In February the inmates at the Willacy County State Jail rioted. Fires were set in 3 of the 10 housing units and damage was done to electrical and plumbing. The offenders at Willacy are for the most part low-level offenders and many are also here in the U.S. without proper documentation. The riot was a reaction to the conditions they are being held in and a lack of proper medical care.
There are plenty of folks who read these reports and their response is that the incarcerated don’t “deserve” decent conditions. That by committing a crime, they deserve just what they are getting.
The conditions were reported as deplorable, and I believe it. Sewage leaking into the sleeping areas. Overflowing toilets left that way for days on end. The housing units for the most part are large Kevlar tents. It’s not pleasant and it doesn’t have to be pleasant, but inmates – like any other human – should have sanitary safe conditions to live in.
The Willacy Unit is privately run. When prisons are privately run, it’s easy to imagine that profit outweighs other considerations. This is a simple fact that I believe is a huge issue. When Texas and other states choose to privatize incarceration and prisons, they open the door for abuse of the system and situations like the one at the Willacy Unit.
Now, all that aside, think about these inmates. I can relate to these guys’ frustration a lot because I was incarcerated in Raymondville with a guy who was in this same situation. A young kid, legally of age, but a kid, who came from the far south of Mexico to work in construction. His family were literally dirt poor farmers. He had never driven a car let alone been in a city the size of Dallas, and with no work and no money at home, he ended up in Dallas on a construction job. He lived in a city apartment with a bunch of other guys, and what an experience that must have been, after living on a very rural farm his whole life.
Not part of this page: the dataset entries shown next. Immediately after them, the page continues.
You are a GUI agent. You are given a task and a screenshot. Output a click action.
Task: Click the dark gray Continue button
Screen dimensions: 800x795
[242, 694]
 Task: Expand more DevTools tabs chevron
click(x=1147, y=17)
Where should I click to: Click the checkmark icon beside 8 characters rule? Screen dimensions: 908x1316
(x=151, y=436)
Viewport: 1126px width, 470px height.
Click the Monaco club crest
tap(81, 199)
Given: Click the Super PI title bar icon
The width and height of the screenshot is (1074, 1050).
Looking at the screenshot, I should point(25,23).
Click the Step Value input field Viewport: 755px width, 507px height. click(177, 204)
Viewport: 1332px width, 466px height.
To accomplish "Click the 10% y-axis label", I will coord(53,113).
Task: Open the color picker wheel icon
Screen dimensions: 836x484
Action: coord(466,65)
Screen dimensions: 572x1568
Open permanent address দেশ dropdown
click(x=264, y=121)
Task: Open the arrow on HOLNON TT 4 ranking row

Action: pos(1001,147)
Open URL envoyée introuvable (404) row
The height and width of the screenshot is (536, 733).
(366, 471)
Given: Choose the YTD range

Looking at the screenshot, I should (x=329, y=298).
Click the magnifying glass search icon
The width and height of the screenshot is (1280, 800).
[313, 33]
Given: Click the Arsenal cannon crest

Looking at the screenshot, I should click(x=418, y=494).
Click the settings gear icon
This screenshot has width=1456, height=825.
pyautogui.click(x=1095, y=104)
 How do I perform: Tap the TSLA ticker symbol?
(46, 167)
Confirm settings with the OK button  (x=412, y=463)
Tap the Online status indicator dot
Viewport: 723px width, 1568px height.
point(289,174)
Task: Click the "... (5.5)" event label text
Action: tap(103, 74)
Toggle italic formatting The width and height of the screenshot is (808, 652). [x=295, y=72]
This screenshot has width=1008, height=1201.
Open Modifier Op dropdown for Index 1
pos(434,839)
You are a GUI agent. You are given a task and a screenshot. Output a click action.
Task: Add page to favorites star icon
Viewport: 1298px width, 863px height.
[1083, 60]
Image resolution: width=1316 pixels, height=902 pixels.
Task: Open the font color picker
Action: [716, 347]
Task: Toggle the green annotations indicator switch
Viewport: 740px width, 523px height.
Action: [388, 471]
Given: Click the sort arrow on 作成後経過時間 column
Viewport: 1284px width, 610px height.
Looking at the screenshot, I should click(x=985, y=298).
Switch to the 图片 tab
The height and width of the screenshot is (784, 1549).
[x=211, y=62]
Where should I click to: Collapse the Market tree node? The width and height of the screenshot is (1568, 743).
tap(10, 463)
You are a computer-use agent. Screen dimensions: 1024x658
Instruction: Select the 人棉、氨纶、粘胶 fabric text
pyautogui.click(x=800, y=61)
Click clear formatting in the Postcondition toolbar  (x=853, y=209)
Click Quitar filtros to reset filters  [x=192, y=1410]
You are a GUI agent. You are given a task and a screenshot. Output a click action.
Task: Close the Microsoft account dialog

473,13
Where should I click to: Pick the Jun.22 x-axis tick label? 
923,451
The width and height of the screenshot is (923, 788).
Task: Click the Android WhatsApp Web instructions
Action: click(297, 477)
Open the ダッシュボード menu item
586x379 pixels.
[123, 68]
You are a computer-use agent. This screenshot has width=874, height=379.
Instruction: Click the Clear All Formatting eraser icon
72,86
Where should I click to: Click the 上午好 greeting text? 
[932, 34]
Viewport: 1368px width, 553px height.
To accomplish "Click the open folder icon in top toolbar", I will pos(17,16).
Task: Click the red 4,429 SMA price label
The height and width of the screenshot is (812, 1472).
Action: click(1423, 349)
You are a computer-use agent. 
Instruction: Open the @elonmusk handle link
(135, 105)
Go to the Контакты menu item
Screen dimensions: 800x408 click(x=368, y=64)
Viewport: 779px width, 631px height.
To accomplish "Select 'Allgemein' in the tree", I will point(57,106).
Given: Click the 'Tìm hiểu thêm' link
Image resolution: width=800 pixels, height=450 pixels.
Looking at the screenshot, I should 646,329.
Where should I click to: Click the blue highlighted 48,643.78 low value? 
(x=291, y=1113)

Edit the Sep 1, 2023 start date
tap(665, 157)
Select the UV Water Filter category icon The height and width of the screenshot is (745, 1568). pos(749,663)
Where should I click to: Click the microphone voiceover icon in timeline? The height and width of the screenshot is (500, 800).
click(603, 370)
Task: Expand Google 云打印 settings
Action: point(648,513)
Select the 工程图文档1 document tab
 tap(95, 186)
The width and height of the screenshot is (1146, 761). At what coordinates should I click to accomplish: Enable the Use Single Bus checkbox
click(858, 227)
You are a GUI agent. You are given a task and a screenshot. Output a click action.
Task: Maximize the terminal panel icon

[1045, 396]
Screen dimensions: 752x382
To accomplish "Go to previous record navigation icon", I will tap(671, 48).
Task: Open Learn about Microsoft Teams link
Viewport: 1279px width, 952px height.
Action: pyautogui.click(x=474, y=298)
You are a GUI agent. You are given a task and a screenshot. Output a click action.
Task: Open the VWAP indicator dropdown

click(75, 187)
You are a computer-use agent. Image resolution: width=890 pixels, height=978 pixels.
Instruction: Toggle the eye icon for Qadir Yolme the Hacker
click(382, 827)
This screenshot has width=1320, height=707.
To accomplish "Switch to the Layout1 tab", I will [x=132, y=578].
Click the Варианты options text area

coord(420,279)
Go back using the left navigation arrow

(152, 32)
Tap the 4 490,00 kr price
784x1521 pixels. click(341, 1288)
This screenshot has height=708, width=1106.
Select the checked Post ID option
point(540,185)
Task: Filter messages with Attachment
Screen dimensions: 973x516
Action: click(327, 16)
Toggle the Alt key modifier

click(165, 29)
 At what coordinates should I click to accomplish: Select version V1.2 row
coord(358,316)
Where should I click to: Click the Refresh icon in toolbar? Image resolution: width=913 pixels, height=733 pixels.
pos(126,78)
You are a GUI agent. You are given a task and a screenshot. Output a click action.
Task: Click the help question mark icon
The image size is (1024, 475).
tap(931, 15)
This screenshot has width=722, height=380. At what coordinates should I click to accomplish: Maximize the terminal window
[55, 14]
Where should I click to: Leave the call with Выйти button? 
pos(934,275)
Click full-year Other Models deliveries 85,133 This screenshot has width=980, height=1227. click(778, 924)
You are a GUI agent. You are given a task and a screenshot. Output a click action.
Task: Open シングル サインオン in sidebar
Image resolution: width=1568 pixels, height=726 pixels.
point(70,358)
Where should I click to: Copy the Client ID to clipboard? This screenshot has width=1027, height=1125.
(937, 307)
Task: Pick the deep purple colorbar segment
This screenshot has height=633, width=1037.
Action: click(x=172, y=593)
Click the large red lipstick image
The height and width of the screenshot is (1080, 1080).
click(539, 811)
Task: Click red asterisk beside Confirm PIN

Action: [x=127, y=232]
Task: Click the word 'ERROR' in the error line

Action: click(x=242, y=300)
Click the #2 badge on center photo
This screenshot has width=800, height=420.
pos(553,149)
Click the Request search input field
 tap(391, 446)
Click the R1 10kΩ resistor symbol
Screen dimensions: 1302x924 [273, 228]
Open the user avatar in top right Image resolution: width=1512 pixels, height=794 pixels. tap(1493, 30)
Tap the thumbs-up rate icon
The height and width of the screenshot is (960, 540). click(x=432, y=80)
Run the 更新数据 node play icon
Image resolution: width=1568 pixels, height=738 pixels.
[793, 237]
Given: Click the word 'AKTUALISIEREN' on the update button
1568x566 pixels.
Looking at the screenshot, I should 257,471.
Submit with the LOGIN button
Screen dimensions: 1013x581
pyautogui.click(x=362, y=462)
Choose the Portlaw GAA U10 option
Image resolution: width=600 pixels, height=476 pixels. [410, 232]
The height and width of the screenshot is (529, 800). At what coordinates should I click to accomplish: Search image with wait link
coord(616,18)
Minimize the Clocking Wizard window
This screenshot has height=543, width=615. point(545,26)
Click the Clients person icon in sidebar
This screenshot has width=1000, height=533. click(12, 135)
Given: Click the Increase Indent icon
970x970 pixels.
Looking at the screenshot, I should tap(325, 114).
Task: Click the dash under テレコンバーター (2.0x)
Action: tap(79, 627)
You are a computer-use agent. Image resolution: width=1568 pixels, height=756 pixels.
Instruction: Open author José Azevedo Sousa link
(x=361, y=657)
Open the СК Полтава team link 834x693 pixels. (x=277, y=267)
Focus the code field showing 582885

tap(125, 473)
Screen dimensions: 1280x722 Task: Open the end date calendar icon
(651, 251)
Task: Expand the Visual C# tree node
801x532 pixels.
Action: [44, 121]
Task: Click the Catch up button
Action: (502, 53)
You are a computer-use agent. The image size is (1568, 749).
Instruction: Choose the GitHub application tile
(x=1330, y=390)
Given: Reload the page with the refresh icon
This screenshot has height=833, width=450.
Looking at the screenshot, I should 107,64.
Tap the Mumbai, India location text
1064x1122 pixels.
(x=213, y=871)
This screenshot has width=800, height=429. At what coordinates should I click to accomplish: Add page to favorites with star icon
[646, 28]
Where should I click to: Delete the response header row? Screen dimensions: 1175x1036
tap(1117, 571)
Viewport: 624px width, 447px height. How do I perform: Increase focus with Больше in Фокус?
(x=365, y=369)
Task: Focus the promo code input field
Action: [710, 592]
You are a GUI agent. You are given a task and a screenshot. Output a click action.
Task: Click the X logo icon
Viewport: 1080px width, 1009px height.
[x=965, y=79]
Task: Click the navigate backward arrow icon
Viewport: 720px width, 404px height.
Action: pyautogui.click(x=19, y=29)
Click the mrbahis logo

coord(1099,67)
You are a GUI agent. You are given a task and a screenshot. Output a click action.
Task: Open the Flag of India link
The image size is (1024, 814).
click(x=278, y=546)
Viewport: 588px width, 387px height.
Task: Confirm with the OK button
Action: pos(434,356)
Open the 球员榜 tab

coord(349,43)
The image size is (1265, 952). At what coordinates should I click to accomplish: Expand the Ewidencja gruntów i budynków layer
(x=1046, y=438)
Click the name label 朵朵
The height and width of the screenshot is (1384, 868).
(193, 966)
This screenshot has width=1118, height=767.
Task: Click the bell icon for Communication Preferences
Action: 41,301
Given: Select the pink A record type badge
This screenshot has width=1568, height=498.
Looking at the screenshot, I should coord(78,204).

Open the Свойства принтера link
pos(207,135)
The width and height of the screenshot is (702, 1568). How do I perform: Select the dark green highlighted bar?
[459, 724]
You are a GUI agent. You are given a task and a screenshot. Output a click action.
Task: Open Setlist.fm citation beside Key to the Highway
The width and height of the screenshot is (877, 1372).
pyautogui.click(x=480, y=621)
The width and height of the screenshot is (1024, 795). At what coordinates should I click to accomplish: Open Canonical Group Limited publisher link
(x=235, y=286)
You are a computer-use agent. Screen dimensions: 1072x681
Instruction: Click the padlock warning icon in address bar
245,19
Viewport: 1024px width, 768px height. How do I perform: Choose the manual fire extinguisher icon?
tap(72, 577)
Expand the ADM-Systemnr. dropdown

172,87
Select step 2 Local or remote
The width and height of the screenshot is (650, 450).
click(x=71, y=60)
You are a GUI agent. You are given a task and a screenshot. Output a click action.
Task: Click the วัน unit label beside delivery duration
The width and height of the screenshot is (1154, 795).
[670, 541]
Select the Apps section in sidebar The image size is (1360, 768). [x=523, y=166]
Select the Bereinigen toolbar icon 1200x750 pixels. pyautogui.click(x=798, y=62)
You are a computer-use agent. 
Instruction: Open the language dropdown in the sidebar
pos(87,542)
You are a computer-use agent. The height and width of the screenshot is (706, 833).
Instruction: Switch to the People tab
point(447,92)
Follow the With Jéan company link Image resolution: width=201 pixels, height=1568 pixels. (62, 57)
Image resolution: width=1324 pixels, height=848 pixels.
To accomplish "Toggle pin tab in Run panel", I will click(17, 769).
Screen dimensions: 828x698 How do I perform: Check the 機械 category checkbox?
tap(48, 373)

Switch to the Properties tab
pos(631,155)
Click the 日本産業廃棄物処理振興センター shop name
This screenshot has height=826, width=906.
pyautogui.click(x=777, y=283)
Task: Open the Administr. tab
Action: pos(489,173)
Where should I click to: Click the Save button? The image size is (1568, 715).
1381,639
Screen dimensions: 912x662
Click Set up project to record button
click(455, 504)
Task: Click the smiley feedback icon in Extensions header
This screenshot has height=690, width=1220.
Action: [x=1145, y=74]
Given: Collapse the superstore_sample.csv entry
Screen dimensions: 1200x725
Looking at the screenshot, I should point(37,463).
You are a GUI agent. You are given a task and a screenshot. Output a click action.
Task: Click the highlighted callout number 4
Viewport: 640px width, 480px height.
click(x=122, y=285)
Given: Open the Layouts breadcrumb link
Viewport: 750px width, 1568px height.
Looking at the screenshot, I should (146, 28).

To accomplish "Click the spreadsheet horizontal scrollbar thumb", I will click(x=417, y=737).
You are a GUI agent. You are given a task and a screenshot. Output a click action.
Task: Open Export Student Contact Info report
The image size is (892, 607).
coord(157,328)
Very shortly after arriving, he went out with the guys after work and had too much too drink. Let’s face it, any one of us probably could have done the same in that situation. No experience with the language, the bars, the music, the booze, the women…whoa – poor kid. Well he drove his buddy’s truck home because his buddy was smashed. Remember, he really didn’t know how to drive. He was drunk and made a very poor decision. And he got picked up for DUI, driving without a license, and being here illegally, and was thrown in jail. Nobody to make a call to, and he didn’t understand what he was being told overall, so he sat there and waited.
He didn’t speak the language and didn’t understand the system. He was assigned a court-appointed attorney and was given a 3 year sentence. He never once communicated with any family during this period because he had no money for stamps. He had no money for commissary and couldn’t buy the basics like deodorant or toothpaste. He couldn’t buy any of the food items that help you feel like you won’t starve to death while in prison, or over the counter medicines, or writing supplies. Yes, this kid broke the law but I wouldn’t consider him a criminal. I will bet almost anyone reading this knows someone who has had a DUI and who got probation and some heavy fines. This kid was incarcerated for 3 years of his life for it.
Now imagine that kid x 100’s of others – that is the population at Willacy. That is who rebelled because they were cut off from family, unable to properly communicate, living in squalor with live sewerage in their sleeping quarters and overflowing toilets left that way for days. No medical care to speak of. No response to requests for basic care. They were probably pretty desperate and pretty much out of hope when they rebelled. And now they will receive stiff additional sentences, and do much more time, because rioting in prison is a pretty serious offense. The system is broken, people. Really broken.
For those reading this that don’t feel sympathy for these guys. Think about the cost. The State of Texas – that means you and me, the taxpayers – are paying to support the private prison industry and house these guys for several years. What do we gain by this?
When they are finally released they will be brought to the border and released to cross to Mexico. Because they are undocumented illegals, they do not receive the small sum of money that indigent inmates who are US citizens receive when they are released. They will literally be back in their country but possibly thousands of miles from home without funds for bus fare, a meal, or a phone call. They are pretty much f*cked – excuse my language – but before all this, the corporation who contracts with Texas to run privatized prisons made income off of them for a couple of years. Now you tell me how this is helping anyone, anyone at ALL, besides that corporation?
OK – I am off my soapbox now. But again, I repeat, the system is broken.